Francisco Moreno asegura que cuando se usa este medicamento, se disminuye la progresión a ventilación y a terapia intensiva en un 30%; es decir, tres de cada 10 pacientes que requieren ya oxigeno no progresarán hacia un cuadro más grave de COVID. 

Animal Político solicitó a Cofepris saber por qué se ha restringido el uso de este fármaco en hospitales privados y la oficina de comunicación respondió, en una tarjeta informativa, que “la estructura jurídica para la autorización del uso de emergencia no permite su comercialización, puesto que no es un equivalente a un registro sanitario”. 

La especialista en farmacología de la UNAM lo pone en palabras más sencillas, dice que todavía se requiere verificar su eficacia y su seguridad.  “Falta investigar más de este fármaco. Se está aplicando ya en varios países para el tratamiento de COVID y esto va a ayudar a generar más evidencia científica para autorizar, o no, por completo su uso”. 

Pero justo por esto, porque todavía hay que investigar, es que no se puede permitir su comercialización, agrega. Hay que tener un control de a quién se le da y estar monitoreando al paciente todo el tiempo para ampliar los datos de eficacia y seguridad. “Si se autoriza de forma indiscriminada, podríamos tener más reacciones adversas y quedarían sin documentarse”. 

Alba Leonel, subraya, que esto no significa que se restringa su uso en los hospitales privados ni el derecho de los pacientes de estas instituciones a utilizarlo, pero se requiere establecer convenios para asegurar el control y la vigilancia farmacológica. 

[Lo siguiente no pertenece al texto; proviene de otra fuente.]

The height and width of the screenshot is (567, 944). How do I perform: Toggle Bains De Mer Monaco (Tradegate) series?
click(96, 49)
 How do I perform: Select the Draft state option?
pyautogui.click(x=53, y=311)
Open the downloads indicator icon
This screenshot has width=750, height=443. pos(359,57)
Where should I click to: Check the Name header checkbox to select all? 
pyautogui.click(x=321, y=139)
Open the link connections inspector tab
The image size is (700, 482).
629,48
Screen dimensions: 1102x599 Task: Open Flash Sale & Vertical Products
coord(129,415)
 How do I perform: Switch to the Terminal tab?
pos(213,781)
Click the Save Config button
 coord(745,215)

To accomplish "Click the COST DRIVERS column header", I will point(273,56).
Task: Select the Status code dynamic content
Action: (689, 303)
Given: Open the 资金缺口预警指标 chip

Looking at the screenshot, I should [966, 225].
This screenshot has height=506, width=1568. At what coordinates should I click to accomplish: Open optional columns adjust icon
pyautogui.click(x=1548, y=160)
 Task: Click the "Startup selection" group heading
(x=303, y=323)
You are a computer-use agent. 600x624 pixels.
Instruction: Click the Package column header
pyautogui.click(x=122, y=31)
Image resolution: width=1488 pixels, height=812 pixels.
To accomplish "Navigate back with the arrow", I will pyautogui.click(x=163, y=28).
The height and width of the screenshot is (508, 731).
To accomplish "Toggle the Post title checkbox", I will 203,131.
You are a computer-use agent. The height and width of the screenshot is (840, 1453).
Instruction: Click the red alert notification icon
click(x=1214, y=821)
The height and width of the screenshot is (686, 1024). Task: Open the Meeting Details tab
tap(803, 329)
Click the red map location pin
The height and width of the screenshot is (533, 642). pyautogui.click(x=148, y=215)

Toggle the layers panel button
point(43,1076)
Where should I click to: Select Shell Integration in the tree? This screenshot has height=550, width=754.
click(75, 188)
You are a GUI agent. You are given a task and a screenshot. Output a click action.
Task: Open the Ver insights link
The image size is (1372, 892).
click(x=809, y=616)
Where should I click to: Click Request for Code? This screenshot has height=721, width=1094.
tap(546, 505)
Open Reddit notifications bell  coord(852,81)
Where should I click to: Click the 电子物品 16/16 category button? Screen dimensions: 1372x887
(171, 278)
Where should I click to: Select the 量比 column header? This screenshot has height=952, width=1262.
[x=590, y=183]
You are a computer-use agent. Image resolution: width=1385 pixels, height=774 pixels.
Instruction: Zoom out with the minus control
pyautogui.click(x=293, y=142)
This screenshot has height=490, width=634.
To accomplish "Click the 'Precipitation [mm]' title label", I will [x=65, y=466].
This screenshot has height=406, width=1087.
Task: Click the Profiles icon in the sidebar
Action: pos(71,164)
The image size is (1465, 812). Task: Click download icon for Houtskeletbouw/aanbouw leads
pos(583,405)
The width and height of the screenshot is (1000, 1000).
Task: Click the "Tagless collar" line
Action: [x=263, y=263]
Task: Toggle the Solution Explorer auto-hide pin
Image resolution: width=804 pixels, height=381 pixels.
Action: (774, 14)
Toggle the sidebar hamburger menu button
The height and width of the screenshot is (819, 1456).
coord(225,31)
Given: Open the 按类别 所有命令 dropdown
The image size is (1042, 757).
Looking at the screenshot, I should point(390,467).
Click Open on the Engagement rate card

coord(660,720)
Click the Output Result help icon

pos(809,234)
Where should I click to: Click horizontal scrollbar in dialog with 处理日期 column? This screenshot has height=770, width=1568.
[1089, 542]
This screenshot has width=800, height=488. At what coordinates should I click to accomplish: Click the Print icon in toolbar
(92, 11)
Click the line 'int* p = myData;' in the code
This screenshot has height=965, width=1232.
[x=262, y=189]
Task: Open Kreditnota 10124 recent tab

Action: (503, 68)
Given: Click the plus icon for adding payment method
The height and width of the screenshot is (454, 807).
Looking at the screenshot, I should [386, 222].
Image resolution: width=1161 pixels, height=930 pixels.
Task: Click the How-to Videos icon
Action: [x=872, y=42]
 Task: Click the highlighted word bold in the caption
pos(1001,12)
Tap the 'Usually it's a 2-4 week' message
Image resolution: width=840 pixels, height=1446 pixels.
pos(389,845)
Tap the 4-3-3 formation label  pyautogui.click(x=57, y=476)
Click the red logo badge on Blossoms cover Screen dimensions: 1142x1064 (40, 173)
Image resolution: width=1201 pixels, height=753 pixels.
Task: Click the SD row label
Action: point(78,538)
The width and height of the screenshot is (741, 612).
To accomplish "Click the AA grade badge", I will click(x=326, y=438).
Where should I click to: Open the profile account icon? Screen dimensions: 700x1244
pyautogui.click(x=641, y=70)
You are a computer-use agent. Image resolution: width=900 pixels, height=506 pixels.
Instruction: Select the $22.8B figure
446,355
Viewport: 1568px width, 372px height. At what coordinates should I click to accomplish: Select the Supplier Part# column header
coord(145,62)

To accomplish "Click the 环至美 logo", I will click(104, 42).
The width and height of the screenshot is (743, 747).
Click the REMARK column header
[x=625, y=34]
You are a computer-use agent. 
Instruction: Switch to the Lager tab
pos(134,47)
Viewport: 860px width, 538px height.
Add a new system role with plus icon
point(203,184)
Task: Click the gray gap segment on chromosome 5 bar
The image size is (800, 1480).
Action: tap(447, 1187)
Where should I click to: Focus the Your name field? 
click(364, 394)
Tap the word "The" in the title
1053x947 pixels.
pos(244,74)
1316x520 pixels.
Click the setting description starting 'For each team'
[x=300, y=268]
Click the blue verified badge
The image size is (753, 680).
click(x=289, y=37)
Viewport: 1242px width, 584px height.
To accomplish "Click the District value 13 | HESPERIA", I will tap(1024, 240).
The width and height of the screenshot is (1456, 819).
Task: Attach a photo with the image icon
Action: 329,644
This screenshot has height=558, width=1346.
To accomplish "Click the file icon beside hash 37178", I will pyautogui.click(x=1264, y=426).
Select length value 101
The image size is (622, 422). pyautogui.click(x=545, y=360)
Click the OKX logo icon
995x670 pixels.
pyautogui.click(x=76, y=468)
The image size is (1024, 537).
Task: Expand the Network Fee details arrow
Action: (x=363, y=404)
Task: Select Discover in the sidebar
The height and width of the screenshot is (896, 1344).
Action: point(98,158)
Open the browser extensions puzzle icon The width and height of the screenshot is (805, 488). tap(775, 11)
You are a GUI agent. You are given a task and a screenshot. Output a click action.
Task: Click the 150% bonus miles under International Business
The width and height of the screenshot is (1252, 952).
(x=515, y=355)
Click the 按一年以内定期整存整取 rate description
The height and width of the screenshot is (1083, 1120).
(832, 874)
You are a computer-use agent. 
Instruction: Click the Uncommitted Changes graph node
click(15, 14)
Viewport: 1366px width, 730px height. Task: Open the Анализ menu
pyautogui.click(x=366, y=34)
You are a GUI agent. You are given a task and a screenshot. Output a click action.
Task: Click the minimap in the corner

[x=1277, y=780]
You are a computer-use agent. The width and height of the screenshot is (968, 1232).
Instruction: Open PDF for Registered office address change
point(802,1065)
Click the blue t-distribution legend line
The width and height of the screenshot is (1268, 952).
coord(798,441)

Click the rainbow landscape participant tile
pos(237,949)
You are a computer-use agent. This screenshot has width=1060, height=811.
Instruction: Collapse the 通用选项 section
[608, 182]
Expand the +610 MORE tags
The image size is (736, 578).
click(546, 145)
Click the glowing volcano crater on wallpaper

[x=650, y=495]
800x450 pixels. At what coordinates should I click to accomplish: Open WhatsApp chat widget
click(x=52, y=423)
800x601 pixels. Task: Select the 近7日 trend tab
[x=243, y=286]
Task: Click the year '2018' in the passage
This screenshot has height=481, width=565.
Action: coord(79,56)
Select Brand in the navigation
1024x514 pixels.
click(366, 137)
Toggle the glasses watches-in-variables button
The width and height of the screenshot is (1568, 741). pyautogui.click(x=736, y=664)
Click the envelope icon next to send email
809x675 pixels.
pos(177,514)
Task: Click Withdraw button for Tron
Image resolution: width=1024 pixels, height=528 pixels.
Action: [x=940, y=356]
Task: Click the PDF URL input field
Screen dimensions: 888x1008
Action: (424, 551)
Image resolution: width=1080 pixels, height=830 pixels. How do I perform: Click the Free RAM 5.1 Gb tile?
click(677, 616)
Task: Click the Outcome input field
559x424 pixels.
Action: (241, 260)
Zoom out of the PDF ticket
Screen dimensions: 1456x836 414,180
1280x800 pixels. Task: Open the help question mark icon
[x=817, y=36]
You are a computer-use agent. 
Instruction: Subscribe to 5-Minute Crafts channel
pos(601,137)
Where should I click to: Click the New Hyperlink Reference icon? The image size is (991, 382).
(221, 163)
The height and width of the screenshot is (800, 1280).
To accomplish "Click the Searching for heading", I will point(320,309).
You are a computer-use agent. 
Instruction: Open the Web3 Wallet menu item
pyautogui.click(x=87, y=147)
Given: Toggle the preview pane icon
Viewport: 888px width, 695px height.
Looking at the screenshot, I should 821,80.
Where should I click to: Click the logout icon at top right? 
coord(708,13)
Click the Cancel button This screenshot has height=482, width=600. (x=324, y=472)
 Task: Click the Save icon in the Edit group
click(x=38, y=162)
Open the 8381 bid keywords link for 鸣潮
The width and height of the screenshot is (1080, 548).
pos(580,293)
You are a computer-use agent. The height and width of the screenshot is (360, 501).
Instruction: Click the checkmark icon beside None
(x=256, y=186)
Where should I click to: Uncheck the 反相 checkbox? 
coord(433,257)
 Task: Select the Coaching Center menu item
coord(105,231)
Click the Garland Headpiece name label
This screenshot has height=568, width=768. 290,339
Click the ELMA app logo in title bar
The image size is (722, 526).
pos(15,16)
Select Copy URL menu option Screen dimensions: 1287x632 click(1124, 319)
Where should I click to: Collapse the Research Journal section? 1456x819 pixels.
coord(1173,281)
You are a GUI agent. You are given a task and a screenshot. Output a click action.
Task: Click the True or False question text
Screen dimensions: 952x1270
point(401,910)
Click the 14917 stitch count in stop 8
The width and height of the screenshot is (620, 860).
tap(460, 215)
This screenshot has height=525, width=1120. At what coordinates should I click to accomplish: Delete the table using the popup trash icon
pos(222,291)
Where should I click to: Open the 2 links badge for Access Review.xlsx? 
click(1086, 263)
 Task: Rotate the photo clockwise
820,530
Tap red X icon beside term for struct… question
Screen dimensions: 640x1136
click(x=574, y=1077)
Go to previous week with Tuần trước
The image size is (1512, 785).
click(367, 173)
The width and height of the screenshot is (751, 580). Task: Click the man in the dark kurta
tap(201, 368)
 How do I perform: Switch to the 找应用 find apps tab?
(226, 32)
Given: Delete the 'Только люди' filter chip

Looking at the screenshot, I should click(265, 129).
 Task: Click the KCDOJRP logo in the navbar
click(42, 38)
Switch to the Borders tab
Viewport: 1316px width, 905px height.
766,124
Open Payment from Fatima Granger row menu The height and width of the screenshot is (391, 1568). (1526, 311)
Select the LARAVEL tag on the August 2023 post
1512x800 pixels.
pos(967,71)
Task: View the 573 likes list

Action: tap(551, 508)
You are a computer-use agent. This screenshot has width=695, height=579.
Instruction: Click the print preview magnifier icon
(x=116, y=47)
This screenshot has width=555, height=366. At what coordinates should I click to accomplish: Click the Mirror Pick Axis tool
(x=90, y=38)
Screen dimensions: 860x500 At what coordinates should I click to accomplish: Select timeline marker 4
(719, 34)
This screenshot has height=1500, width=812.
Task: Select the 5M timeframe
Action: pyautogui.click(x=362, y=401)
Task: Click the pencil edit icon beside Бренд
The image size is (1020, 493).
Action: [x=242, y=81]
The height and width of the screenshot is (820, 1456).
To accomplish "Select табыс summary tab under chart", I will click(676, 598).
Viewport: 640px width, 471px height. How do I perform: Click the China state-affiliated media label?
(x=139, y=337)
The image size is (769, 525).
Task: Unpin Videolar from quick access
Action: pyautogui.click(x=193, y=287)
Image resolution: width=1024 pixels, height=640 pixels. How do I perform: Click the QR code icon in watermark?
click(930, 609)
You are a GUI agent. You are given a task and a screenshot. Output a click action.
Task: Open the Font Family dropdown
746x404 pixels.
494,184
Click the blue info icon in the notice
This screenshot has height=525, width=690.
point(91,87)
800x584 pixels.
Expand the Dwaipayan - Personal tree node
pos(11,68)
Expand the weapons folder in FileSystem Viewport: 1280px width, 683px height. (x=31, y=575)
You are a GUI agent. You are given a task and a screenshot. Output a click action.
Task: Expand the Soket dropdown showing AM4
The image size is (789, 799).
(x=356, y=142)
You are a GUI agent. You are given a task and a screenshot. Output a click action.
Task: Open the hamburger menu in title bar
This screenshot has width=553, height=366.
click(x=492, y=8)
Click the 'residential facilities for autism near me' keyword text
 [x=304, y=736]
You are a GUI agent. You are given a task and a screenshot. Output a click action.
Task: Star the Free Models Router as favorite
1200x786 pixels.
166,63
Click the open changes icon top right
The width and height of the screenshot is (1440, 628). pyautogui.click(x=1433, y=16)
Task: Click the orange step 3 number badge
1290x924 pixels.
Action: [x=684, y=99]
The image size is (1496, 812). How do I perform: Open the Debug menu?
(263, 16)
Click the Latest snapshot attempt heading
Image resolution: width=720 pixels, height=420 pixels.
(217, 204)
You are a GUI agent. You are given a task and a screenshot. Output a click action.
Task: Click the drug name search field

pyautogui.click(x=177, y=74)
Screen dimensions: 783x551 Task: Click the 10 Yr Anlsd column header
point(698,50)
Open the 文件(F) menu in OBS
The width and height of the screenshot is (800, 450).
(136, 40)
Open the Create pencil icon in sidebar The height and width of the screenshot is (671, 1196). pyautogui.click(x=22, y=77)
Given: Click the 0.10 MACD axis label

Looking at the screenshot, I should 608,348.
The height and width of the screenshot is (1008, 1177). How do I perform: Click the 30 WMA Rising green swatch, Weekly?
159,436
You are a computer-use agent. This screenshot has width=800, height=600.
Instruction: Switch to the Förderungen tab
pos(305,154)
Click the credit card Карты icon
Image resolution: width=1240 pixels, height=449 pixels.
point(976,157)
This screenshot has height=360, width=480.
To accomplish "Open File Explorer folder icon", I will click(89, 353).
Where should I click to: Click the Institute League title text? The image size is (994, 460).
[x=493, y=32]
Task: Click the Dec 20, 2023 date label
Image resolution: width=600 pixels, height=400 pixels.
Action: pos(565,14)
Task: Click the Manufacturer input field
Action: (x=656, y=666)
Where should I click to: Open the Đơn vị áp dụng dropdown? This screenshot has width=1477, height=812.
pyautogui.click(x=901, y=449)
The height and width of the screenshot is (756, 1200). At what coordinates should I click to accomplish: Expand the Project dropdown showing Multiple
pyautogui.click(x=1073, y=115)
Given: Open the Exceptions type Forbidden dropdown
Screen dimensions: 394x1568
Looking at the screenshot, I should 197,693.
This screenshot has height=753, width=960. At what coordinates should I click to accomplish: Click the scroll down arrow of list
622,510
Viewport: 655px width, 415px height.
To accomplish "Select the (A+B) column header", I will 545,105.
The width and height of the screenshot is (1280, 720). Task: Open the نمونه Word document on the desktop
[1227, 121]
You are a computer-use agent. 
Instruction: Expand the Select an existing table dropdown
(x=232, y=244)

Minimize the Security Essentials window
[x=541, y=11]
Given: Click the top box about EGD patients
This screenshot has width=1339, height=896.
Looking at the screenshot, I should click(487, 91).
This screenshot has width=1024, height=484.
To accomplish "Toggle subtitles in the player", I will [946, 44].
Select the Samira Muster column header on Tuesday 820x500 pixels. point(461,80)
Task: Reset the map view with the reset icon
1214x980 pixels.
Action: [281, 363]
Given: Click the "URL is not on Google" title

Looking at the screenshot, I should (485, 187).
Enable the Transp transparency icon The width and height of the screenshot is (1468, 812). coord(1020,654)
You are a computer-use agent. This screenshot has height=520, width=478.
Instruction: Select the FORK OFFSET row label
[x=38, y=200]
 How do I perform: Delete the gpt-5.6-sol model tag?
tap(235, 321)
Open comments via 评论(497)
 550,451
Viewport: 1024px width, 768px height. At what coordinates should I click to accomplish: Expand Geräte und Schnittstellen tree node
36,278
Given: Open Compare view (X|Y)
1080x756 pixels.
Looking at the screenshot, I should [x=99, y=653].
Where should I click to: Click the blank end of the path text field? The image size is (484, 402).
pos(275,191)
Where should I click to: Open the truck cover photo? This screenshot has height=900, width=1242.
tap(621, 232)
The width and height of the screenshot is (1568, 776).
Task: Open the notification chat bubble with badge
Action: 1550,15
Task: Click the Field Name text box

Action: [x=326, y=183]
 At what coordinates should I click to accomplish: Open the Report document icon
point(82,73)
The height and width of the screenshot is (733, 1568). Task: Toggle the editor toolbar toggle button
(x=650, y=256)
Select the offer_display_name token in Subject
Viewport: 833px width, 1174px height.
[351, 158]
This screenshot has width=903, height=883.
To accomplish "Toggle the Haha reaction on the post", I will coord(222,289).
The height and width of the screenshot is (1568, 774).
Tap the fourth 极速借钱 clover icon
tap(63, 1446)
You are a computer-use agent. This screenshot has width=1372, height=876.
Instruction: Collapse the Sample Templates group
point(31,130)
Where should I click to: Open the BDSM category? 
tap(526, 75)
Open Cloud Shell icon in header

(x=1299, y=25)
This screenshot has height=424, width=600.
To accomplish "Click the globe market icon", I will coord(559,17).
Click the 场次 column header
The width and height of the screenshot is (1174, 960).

“No se restringe el uso, pero se tienen que establecer ciertos mecanismos para esta vigilancia y esto debe estar en curso, se acaba de autorizar el 12 de marzo”, dice la especialista.

Al respecto, la tarjeta informativa de Cofepris señala que “esta regulación (la autorización por uso de emergencia) no prohíbe los puentes de cooperación entre el sector público e instituciones del sector privado, que pueden ayudar al acceso controlado para instituciones privadas de alta especialidad”. 

Sin embargo, cuando Animal Político quiso saber qué acciones está llevando a cabo Cofepris para asegurar que las instituciones privadas puedan tener acceso a Remdesivir, la información ya no se recibió, hasta el cierre de esta edición.